I read Walsh's stories again on Monday night. He wrote about the people of Cuba just 34 years after the revolution that placed Castro—who began his life as a revolutionary with just 80 followers—in power and in the crosshairs of world history. Castro was going gray, had paled and had adopted a nervous habit of rubbing his forehead when stressed. In the 23 years since the stories were written, the United States remains fully out of sync with the rest of the world on the matter of trade with, and travel to, Cuba.
Just as Cuba has played pawn to the chess masters heading the Soviet Union and the United States, even to point of nearly leading to nuclear war, by 1993 Castro himself was bound to two different internal bands of Cubans. Many on one side relished the idea of normal relations with the United States and the resources that would come to their island. There was talk of liberalizing certain restrictions upon Cuban citizens. Conversely, attempts to do so were denounced by the Fidelistas, true believers in Fidel, one such fellow telling Walsh, "I didn't work my entire life for nothing, to bow down to the vile dollar."

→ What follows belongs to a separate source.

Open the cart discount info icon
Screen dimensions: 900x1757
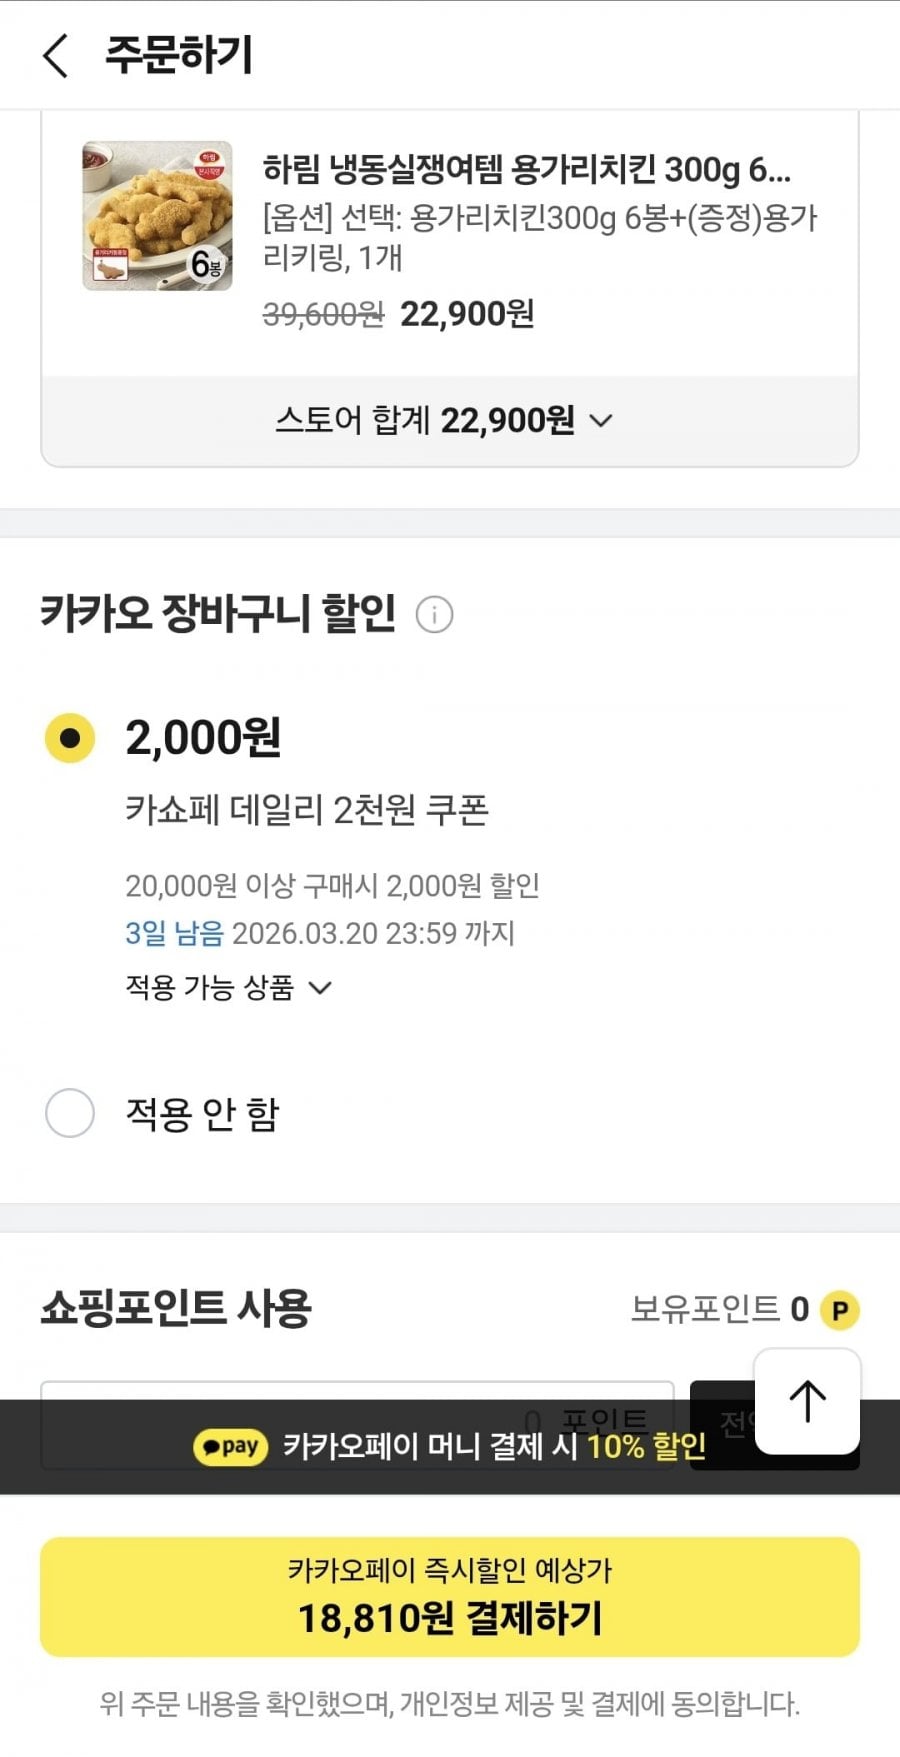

By the end of this week, Castro, who is referred to as a "master of image and myth" in his New York Times obit, will not only be dead but also buried. If you care to, have a mojito as the dictator himself would on such an occasion. You can celebrate his life or his death. Or not. But for nearly 60 years the people of Cuba, located just 90 miles from our borders, have lived knowing no other ruler. Their rock-steady concept of equality remains based in a social contract with all citizens. What comes now was perhaps forecast 23 years ago by Walsh, words as frozen in time as the '56 DeSotos still running the streets of Havana. Regarding the solidarity of the Cuban people, one of the persons interviewed by Walsh said, "We have neighbors giving to neighbors, our society is not based on selfishness and greed. There is no true democracy where a few have too much and all the others have too little."